Tale accertamento di fatto non può essere “revisionato” in questa sede secondo il principio di diritto che “La deduzione di un vizio di motivazione della sentenza impugnata con ricorso per cassazione conferisce al giudice di legittimità, non il potere di riesaminare il merito della intera vicenda processuale sottoposta al suo vaglio, ma la sola facoltà di controllo, sotto il profilo della correttezza giuridica e della coerenza logico – formale, delle argomentazioni svolte dal giudice del merito, al quale spetta, in via esclusiva, il compito di individuare le fonti del proprio convincimento, di assumere e valutare le prove, di controllarne l’attendibilità e la concludenza, di scegliere, tra le complessive risultanze del processo, quelle ritenute maggiormente idonee a dimostrare la veridicità dei fatti ad esse sottesi, dando così liberamente prevalenza all’uno o all’altro dei mezzi di prova acquisiti, salvo i casi tassativamente previsti dalla legge. Ne consegue che il preteso vizio di motivazione, sotto il profilo della omissione, insufficienza, contraddittorietà della medesima, può legittimamente dirsi sussistente solo quando, nel ragionamento del giudice di merito, sia rinvenibile traccia evidente del mancato (o insufficiente) esame di punti decisivi della controversia, prospettati dalle parti o rilevabili di ufficio, ovvero quando esista insanabile contrasto tra le argomentazioni complessivamente adottate, tale da non consentire l’identificazione del procedimento logico – giuridico posto a base della decisione” (Cass., n. 19547 del 04/08/2017, Rv. 645292 01)

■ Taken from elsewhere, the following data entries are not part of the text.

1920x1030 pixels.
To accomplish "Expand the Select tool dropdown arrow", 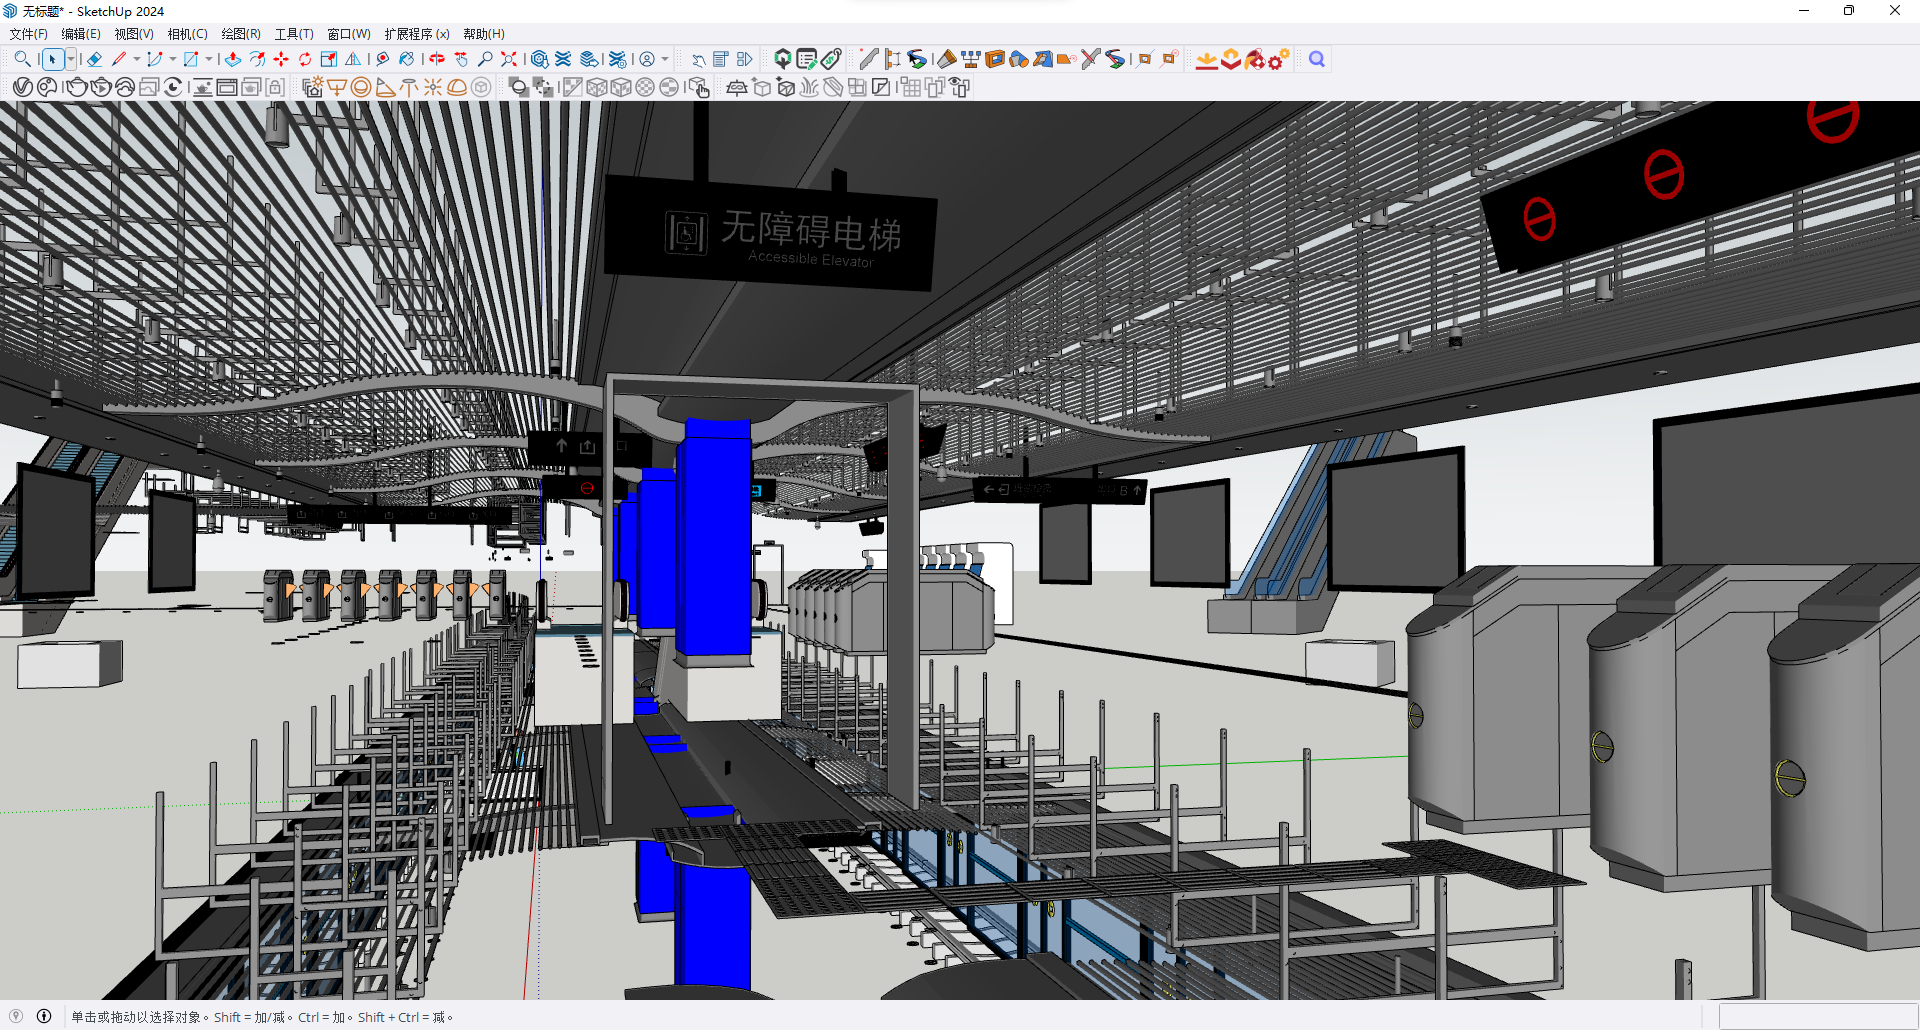I will (70, 60).
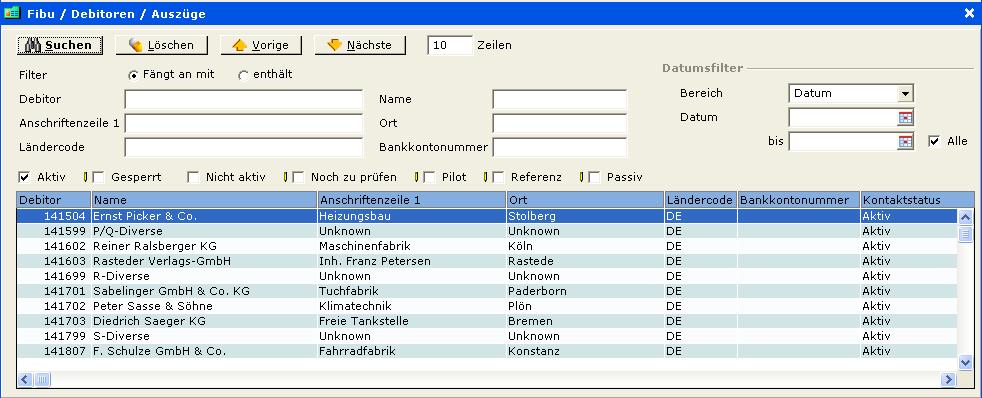Click the binoculars Suchen button
Viewport: 982px width, 398px height.
pyautogui.click(x=60, y=45)
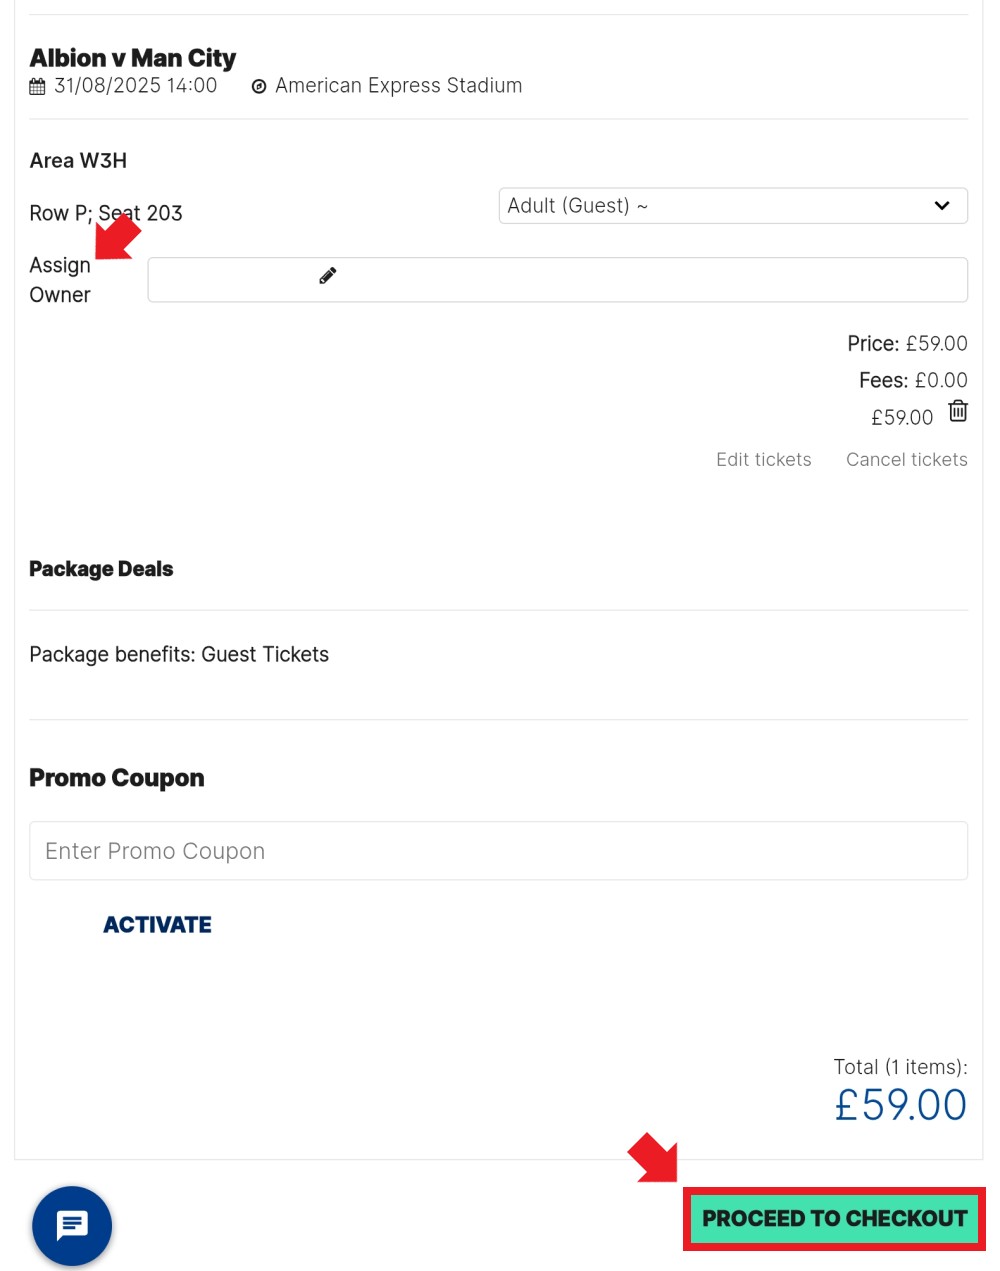Expand the Adult (Guest) dropdown arrow
The height and width of the screenshot is (1271, 1000).
coord(941,206)
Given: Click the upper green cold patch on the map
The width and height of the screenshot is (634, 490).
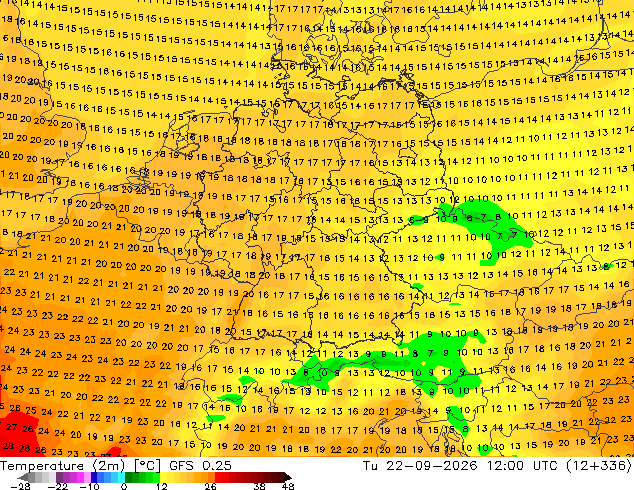Looking at the screenshot, I should coord(485,228).
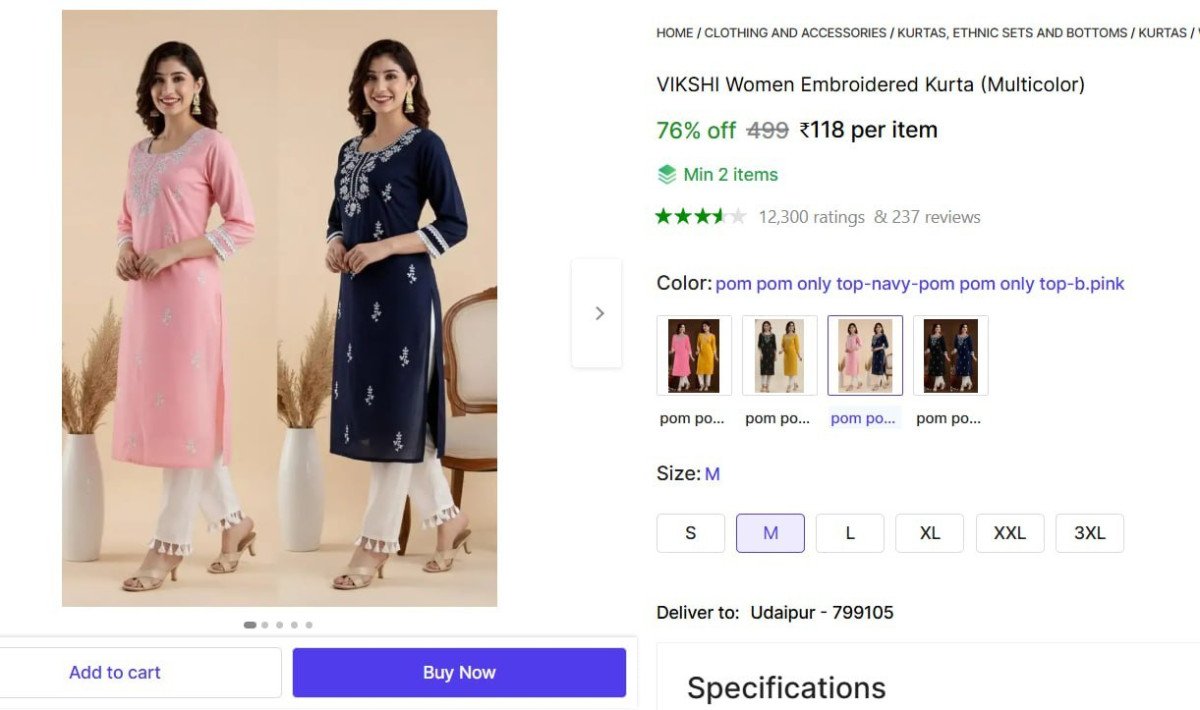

In conclusione, vanno rigettati sia il ricorso principale che quello incidentale.

Stante la parziale reciproca soccombenza le spese di questo giudizio devono compensarsi nella misura di un quinto, ponendosi il residuo, liquidato come in dispositivo, a carico dell’agenzia fiscale per la sua maggior soccombenza.

P.Q.M.

La Corte, rigetta il ricorso principale ed il ricorso incidentale; previa compensazione nella misura di 1/5, condanna l’Agenzia delle entrate a pagare le spese del giudizio di legittimità residualmente liquidate in Euro 8.000 oltre 15% per contributo spese generali ed accessori di legge.

Così deciso in Roma, il 28 novembre 2019.